D'après notre expérience à Sedgwick, les comorbidités sont l'un des facteurs les plus importants à prendre en compte pour recommander un traitement. Il n'existe pas d'approche unique pour le traitement de la douleur ou des troubles liés à l'utilisation de substances psychoactives. Tous les cas (en particulier les cas d'indemnisation des travailleurs) sont différents et les facteurs environnementaux tels que le soutien familial ou le conseil professionnel ont un impact sur les résultats. Nos pharmaciens cliniciens collaborent avec les prestataires pour assurer une diminution lente, un médicament à la fois, et recommandent un soutien psychosocial, conformément aux lignes directrices du CDC. Cette étude reconnaît ces directives, mais il ne semble pas qu'elle ait été conçue conformément aux attentes des directives.
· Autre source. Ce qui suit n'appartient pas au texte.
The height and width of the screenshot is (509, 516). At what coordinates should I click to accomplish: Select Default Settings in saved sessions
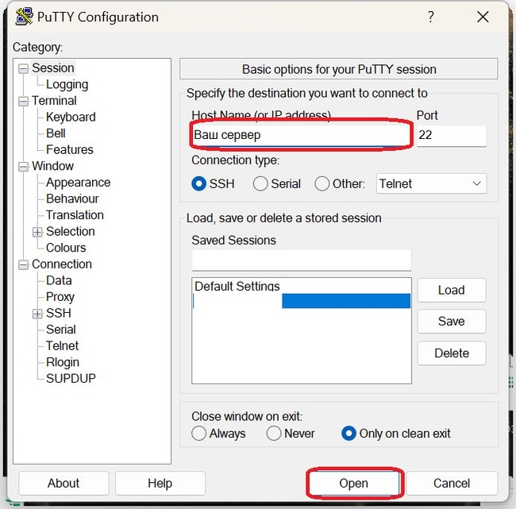(237, 287)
La taille de l'échantillon est essentielle
Dans l'étude de l'UC Davis, il est important de noter que la taille de la population dans le groupe avec réduction progressive et dans le groupe avec traitement n'était pas la même. L'échantillon du groupe non traité (médicamenteux) était beaucoup plus important. Cela peut avoir introduit un biais supplémentaire dans les données obtenues. Dans des études hypothétiques où un sujet sur 10 est affecté, contre un sur 1 000, les deux donnent des résultats très différents. Il s'agit d'un exemple exagéré, mais qui montre comment la taille de l'échantillon peut affecter les résultats de l'étude. Souvent, les rapports des médias, même s'ils sont bien intentionnés, ne tiennent pas compte de ces divergences dans les études médicales.
En raison de ces limitations, il est difficile de dire si les cliniciens peuvent réellement appliquer les statistiques de l'étude de l'UC Davis dans la pratique. D'un point de vue statistique, il n'est pas correct de conclure que la diminution progressive des doses provoque des overdoses - les études d'observation rétrospectives ne peuvent pas impliquer de lien de causalité. Cette étude soulève de bonnes questions sur l'individualisation des soins, le rôle de la santé mentale dans la dépendance aux opioïdes et les troubles liés à l'abus de substances de manière plus générale, et sur les risques que la diminution progressive du traitement peut présenter pour différents types de patients.
Bien que le risque de consommation d'opioïdes soit très élevé pour de nombreux patients, nous pensons que l'arrêt progressif est un moyen efficace de réduire la consommation d'opioïdes si les prestataires de soins de santé suivent les bonnes directives. Les médicaments ne doivent jamais être retirés brusquement et les cliniciens doivent recommander aux patients de se faire aider par d'autres personnes, comme leur famille, un médecin, un coach de la douleur, un mentor ou un thérapeute, dans le cadre du processus de réduction progressive.